Violations of the chained Bell inequality enable device-independent self-testing of quantum states and measurements even with noise.

A machine-rendered reading of the paper's core claim, the machinery that carries it, and where it could break.

This paper shows how to certify the exact quantum state and measurement operators from observed statistics alone by violating a chained Bell inequality that allows any number of inputs. A sum-of-squares decomposition finds the maximum quantum violation without reference to Hilbert-space dimension and directly supplies the algebraic relations that fix the state and observables. The same method supplies explicit robustness bounds so that small experimental imperfections still permit reliable certification. As a direct application the authors extract two bits of device-independent randomness whose security follows from the self-testing relations. The approach therefore supplies a practical route to verifying quantum devices and generating trusted randomness without any assumptions about the internal construction of the apparatus.

Core claim

The optimal quantum violation of the arbitrary-input chained Bell inequality is obtained by a dimension-independent sum-of-squares technique; the equality case in the resulting decomposition yields both the two-qubit maximally entangled state and the explicit trigonometric relations among the local observables, from which robust self-testing and certified randomness follow analytically.

What carries the argument

Dimension-independent sum-of-squares decomposition of the chained Bell operator that produces algebraic identities fixing the state and observables directly from the optimality condition.

If this is right

  • Small noise-induced deviations from the optimal violation still permit analytical self-testing bounds.
  • Two bits of device-independent randomness can be certified from the observed correlations.
  • The same optimization procedure applies to other Bell inequalities with arbitrarily many inputs.
  • Robustness certificates are obtained without dimension-dependent numerical searches.

Where Pith is reading between the lines

These are editorial extensions of the paper, not claims the author makes directly.

  • The method may allow chained inequalities to replace more complex inequalities in network certification tasks.
  • Experimental groups could test the predicted observable angles on existing photonic or ion-trap setups to check consistency with the derived relations.
  • Combining the two-bit randomness extraction with error-correction protocols could raise the net secure key rate in device-independent quantum key distribution.

Load-bearing premise

The sum-of-squares relaxation exactly equals the true quantum maximum for every number of inputs and the resulting identities uniquely determine the physical state and observables.

AIM OF THE TASK:
Using the Bell inequality summary, answer these:
1. Which state does the equality case in the sum-of-squares decomposition yield?
2. How many bits of device-independent randomness are extracted?
3. What does the load-bearing premise assume the sum-of-squares relaxation equals?
Rely only on the Bell inequality summary above when responding.

PROVIDED RECORDS:
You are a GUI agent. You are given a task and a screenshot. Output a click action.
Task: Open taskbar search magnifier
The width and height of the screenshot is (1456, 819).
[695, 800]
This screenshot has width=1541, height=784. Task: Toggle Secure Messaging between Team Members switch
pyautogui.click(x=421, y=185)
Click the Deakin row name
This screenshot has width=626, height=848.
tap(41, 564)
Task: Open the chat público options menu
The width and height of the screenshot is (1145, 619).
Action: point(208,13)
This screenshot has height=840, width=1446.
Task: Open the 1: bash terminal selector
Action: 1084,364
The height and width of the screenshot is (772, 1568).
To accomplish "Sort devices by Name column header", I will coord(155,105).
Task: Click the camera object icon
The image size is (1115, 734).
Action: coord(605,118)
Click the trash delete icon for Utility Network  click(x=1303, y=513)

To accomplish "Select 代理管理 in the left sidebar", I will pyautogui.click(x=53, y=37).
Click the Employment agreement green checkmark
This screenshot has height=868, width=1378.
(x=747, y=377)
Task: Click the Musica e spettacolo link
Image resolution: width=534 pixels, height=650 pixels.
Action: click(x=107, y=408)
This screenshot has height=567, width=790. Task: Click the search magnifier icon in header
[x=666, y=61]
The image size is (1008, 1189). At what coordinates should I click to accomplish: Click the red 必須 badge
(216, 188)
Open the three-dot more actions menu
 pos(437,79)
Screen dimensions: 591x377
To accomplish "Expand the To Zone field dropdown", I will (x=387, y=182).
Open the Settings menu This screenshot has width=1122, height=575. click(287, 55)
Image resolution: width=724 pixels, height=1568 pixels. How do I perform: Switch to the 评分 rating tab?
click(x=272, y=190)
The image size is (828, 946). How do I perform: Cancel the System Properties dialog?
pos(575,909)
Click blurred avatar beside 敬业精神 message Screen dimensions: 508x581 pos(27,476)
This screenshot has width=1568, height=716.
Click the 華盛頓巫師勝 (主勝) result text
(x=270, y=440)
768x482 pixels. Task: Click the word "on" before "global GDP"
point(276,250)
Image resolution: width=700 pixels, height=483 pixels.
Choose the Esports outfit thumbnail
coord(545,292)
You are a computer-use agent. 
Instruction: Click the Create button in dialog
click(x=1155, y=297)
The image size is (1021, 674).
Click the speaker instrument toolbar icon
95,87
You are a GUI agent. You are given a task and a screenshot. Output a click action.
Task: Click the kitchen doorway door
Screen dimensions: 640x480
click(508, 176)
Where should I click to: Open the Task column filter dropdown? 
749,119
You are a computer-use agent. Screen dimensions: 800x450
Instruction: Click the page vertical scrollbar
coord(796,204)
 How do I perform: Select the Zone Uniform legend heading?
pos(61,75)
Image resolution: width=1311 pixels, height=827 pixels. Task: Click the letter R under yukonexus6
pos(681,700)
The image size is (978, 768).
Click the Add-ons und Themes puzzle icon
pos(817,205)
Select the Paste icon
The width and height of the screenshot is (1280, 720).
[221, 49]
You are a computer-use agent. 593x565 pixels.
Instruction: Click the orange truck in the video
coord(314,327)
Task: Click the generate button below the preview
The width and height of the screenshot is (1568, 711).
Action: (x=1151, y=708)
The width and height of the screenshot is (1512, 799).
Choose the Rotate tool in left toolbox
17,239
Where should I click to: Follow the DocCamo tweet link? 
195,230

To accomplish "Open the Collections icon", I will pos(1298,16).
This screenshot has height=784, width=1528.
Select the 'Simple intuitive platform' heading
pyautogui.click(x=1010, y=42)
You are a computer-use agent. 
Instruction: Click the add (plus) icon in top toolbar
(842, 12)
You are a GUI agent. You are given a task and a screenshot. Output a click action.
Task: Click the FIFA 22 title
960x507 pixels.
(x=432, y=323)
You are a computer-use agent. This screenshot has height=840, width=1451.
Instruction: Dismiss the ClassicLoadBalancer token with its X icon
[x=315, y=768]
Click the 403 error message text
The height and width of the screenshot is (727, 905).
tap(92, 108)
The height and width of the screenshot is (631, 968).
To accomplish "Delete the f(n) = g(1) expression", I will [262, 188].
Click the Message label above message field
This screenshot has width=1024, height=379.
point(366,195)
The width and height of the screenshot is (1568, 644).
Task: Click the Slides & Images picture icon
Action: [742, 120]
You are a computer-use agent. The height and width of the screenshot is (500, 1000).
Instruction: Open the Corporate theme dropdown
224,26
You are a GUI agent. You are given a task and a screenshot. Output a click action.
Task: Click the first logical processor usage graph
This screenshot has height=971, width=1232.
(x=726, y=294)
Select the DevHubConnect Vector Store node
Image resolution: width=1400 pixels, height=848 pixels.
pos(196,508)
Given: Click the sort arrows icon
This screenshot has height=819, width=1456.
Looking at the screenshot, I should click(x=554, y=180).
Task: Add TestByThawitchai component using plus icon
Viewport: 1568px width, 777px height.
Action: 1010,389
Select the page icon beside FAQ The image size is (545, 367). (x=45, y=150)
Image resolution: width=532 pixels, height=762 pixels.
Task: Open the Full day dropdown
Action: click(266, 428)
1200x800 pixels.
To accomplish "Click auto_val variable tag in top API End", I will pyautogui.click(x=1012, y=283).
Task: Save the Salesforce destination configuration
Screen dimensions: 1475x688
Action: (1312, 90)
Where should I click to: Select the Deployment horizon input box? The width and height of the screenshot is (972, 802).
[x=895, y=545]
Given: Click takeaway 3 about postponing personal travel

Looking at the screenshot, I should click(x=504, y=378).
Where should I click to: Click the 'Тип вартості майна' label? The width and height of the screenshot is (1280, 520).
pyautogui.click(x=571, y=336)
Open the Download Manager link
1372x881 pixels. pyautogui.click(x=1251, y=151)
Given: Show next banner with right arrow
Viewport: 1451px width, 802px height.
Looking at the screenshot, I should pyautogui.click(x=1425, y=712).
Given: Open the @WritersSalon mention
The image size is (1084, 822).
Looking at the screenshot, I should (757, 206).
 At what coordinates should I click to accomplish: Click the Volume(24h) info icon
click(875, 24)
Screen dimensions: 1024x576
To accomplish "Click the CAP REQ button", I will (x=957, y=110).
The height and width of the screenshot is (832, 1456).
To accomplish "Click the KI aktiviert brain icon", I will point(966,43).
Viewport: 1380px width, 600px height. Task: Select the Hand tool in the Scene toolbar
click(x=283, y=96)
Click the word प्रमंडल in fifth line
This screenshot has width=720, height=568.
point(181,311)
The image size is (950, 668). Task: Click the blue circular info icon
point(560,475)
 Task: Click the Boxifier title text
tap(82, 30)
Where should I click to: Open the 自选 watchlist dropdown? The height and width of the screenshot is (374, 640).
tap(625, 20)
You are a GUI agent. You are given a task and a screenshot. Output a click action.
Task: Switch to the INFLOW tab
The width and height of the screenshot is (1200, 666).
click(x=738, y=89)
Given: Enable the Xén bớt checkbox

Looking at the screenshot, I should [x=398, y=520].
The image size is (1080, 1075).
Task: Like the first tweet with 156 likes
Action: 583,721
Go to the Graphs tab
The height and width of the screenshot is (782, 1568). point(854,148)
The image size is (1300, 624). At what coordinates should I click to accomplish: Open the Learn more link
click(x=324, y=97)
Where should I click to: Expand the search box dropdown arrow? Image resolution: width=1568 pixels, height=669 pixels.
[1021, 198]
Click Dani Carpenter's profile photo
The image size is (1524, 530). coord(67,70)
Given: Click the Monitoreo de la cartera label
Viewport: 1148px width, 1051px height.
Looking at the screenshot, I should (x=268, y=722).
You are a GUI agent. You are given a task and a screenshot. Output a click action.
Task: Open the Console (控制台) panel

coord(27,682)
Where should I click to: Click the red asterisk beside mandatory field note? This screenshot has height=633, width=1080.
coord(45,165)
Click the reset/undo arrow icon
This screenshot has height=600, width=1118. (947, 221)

FULL ANSWER:
1. The two-qubit maximally entangled state.
2. Two bits.
3. The true quantum maximum for every number of inputs.